DATA PROVIDED:
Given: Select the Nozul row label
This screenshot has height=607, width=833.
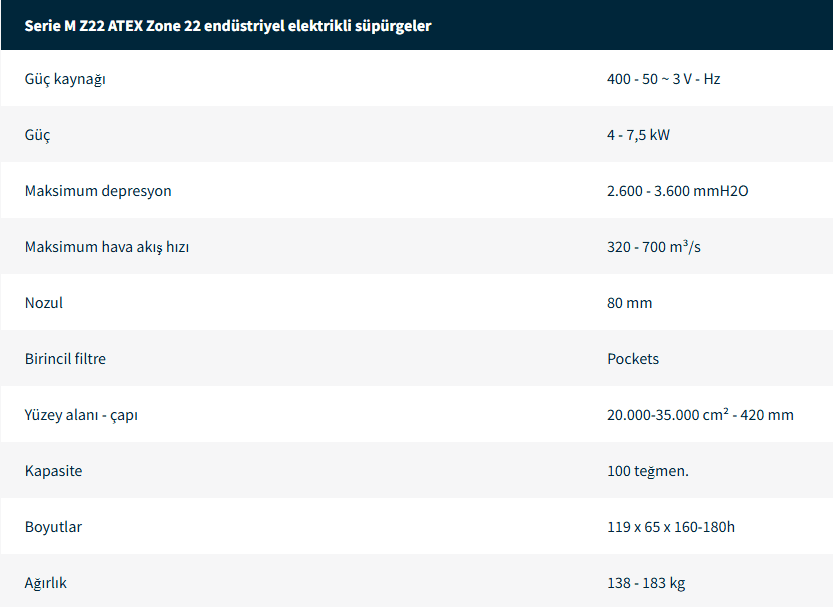Looking at the screenshot, I should point(44,303).
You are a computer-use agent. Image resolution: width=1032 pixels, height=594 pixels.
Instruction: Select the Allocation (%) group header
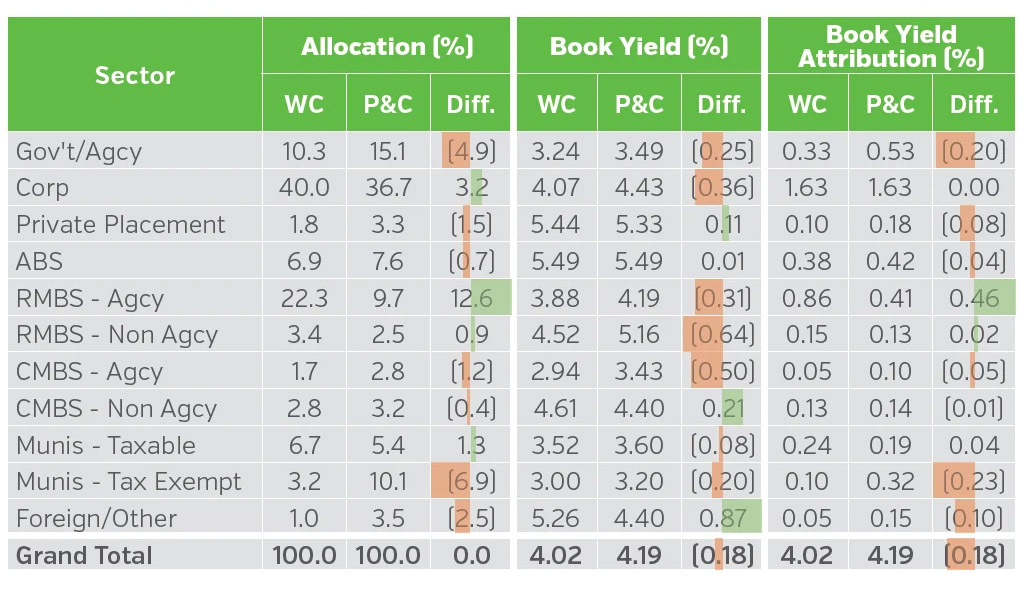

WORK TASK: Working from the entries above, find every line in which the word "Select" occurs and copy it.

ANSWER SECTION:
Given: Select the Nozul row label
Instruction: Select the Allocation (%) group header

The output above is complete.